GIVEN RECORDS:
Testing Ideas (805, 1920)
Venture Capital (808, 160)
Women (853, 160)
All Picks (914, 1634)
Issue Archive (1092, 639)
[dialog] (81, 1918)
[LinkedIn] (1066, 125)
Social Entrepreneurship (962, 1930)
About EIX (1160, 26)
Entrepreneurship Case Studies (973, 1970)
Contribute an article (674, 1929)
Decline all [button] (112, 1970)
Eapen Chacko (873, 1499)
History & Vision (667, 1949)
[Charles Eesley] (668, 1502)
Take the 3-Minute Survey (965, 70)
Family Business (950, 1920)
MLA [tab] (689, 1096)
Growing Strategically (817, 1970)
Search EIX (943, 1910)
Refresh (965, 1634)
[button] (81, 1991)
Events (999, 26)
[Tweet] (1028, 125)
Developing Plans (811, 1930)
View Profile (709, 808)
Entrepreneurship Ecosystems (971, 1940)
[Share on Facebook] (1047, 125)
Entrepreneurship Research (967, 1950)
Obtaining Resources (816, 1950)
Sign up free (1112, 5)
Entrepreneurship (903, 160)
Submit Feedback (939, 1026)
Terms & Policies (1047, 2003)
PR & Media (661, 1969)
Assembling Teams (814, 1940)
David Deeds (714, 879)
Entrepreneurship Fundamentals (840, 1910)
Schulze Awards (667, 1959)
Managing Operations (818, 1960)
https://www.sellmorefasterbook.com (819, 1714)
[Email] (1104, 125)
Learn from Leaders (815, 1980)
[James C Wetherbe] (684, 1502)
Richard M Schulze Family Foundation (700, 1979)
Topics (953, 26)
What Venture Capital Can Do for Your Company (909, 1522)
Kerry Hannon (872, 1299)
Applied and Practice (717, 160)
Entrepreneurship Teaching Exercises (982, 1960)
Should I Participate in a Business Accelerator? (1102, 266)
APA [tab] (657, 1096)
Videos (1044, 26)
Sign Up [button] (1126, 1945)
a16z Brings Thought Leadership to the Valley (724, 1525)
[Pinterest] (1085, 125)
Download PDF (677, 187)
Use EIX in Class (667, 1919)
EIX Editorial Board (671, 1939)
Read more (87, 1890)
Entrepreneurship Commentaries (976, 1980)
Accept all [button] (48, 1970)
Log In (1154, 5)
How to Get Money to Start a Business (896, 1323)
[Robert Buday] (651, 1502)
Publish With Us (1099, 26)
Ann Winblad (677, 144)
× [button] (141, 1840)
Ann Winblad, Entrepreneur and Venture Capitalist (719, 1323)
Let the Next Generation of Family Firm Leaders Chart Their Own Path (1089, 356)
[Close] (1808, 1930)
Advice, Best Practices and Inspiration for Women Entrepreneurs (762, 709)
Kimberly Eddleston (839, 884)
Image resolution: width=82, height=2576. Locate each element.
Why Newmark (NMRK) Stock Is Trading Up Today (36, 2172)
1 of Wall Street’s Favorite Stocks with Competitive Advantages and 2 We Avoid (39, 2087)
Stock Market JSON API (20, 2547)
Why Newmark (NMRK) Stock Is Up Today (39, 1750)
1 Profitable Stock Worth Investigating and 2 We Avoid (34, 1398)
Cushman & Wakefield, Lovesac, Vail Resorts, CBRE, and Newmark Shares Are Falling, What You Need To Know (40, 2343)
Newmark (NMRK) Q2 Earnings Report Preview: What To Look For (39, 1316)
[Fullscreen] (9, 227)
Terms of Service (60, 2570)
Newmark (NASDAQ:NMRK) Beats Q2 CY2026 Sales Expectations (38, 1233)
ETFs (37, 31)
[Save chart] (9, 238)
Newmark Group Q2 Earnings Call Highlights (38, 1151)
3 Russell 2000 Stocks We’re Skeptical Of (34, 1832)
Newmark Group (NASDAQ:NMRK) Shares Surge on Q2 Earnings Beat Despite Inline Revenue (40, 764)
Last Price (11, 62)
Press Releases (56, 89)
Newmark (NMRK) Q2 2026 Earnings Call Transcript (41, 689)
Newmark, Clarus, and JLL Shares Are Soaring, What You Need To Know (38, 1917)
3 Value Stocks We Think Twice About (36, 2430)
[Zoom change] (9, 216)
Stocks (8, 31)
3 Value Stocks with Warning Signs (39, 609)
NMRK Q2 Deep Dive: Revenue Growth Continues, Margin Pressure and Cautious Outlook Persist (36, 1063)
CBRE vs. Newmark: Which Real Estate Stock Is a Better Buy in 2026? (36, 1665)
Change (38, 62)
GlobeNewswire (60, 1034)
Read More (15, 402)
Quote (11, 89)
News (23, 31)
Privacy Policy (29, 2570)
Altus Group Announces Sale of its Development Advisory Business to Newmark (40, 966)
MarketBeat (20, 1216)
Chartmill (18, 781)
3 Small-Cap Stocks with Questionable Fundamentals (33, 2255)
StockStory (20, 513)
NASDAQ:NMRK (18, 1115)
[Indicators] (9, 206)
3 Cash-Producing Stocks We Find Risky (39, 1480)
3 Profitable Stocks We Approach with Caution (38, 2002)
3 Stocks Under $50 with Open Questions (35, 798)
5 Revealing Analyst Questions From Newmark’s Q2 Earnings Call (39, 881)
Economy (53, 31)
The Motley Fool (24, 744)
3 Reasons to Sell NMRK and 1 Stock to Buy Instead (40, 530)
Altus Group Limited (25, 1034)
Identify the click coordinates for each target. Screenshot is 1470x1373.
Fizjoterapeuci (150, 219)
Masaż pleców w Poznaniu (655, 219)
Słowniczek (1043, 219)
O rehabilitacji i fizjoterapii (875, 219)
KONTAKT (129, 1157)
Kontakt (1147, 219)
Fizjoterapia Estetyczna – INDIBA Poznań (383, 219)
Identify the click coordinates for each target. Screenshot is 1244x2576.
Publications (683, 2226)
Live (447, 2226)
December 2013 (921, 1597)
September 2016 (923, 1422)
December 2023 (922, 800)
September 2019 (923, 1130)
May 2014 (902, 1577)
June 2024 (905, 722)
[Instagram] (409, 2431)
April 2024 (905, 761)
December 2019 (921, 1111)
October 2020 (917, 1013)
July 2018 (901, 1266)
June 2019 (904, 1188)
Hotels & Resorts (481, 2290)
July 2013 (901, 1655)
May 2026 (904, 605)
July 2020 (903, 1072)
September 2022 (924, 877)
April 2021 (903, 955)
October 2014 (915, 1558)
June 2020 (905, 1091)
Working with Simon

WORK TO COMPLETE: Write out exactly the lines from the beginning of the material above through the line with "[Tweet] (1028, 125)", including both and omitting all others.

WRITTEN ANSWER:
Testing Ideas (805, 1920)
Venture Capital (808, 160)
Women (853, 160)
All Picks (914, 1634)
Issue Archive (1092, 639)
[dialog] (81, 1918)
[LinkedIn] (1066, 125)
Social Entrepreneurship (962, 1930)
About EIX (1160, 26)
Entrepreneurship Case Studies (973, 1970)
Contribute an article (674, 1929)
Decline all [button] (112, 1970)
Eapen Chacko (873, 1499)
History & Vision (667, 1949)
[Charles Eesley] (668, 1502)
Take the 3-Minute Survey (965, 70)
Family Business (950, 1920)
MLA [tab] (689, 1096)
Growing Strategically (817, 1970)
Search EIX (943, 1910)
Refresh (965, 1634)
[button] (81, 1991)
Events (999, 26)
[Tweet] (1028, 125)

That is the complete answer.